A few years later, Mankovitz joined the Guidance and Control Division at Jet Propulsion Laboratory, where he authored computer programs and designed control systems for Mars landing vehicles and deep space probes. He advanced to become the division representative to the Advance Technical Studies Group and authored several NASA publications in the field. He also served as a consultant to the U.S. Air Force in the evaluation of Soviet spacecraft design. When he began his career in the field of rocket science, the traditional approach to modeling the behavior of spacecraft was to use analog computers as the tool of choice. He chose to replace the analog computer by emulating its behavior on a digital computer, and then proceeding from there.

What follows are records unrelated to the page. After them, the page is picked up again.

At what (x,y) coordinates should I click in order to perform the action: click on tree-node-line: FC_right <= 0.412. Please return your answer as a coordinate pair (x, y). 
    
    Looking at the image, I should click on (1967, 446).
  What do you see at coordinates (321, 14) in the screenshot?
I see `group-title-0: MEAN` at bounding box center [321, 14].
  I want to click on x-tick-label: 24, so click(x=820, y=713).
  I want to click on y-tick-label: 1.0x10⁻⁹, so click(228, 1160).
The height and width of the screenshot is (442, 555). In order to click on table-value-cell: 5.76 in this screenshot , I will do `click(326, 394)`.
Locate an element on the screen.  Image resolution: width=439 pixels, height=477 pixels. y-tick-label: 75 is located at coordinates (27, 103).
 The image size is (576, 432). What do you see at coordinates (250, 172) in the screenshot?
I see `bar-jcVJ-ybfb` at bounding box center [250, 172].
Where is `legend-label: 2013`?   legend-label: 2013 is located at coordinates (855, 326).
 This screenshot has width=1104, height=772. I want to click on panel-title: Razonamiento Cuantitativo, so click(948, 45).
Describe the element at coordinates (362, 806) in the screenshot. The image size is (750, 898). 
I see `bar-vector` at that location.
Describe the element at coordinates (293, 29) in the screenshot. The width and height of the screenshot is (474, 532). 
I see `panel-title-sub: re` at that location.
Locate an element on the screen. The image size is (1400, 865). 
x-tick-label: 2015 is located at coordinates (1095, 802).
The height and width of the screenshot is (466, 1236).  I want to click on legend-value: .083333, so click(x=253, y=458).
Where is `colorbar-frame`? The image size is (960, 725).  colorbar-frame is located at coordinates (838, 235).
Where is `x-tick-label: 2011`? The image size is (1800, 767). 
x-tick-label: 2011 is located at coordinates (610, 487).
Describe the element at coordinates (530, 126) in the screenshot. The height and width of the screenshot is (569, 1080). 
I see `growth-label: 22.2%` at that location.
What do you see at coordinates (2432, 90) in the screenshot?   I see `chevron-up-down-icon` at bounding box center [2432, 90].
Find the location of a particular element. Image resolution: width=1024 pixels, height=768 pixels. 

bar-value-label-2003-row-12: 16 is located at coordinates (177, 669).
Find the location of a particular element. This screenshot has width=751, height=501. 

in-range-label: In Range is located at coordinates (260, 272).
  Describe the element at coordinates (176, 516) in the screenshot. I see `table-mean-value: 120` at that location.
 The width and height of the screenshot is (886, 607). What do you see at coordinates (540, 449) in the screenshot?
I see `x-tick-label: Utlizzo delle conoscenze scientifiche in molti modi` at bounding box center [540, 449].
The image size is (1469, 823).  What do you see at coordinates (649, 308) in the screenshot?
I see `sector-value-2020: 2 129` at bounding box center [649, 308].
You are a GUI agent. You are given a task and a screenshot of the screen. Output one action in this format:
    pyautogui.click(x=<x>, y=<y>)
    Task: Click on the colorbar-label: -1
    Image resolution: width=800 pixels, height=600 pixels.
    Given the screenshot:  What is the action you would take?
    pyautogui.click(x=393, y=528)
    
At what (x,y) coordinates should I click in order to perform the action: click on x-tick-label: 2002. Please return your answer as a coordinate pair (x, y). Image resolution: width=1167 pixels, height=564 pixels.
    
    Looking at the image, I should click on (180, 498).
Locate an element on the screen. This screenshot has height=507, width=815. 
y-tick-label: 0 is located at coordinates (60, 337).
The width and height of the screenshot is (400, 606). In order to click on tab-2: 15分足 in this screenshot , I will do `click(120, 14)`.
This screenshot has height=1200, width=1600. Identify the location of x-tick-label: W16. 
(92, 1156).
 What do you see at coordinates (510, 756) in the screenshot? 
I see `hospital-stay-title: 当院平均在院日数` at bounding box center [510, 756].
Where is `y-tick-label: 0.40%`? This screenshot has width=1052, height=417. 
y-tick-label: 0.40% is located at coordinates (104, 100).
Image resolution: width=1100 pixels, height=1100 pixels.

In 1968, Mankovitz took a position as director of engineering at a division of Teledyne, which produced electromechanical relays, where he developed and patented the first commercially produced solid state relays. Mankovitz was awarded several patents in the field.

==Entrepreneurship==
Mankovitz co-founded Chardonnay Corporation, which designed and produced remote-controlled systems that automated the operation of spas and swimming pools.

In 1991, Mankovitz joined a start-up company, Gemstar Development Corporation as its in-house intellectual property counsel, as well as a member of its research and development team. During his tenure, he became a director and officer, and built Gemstar into a patent powerhouse in the field of consumer electronics. One of their first projects was VCR Plus, built into virtually every VCR to simplify the recording process by replacing the old one, which was too complicated. Along the way, he assisted in developing the on-screen television guide, widely available from most cable companies, to replace the print guide provided in newspapers. Mankovitz was also the inventor of technology that makes radio listening an interactive experience, a feature destined to be deployed by the broadcast industry.

In 1998, Mankovitz founded Patentlab, LLC, devoted to researching, designing, patenting, and licensing his intellectual property.
Mankovitz continued in the field of consumer electronics as co-founder, director, counsel, and Chief Strategy Officer for Web Tuner Corp., a Redmond, Washington, based high-tech startup devoted to the internet and television viewing. He also co-founded Berrynol, Inc. to promote his patented technology in the area of topical photo-protective preparations.

==Legal career ==
From 1980 to 1991, Mankovitz was a member of several intellectual property law firms, including Reagin and King, Karon, Morrison and Savikas, and Christie Parker and Hale. From 2001 to 2005, Mankovitz assisted Acacia Research Corp. in refining their business model, aimed at protecting and monetizing the patent rights of companies and individuals, spawning an entire industry devoted to doing just that.

He served as their senior vice president of intellectual property and provided licensing and litigation strategy to assist the company in acquiring and exploiting intellectual property portfolios.

==Personal==

Mankovitz resided in Montecito, California, with his wife Dr. Kathleen Barry. He had three children, Jill Hurwitz, Alan Mankovitz and Andrea Mankovitz. In 2009, Mankovitz was named vice chair of the Board of Trustees at Antioch University in Santa Barbara, California. He died on July 10, 2011.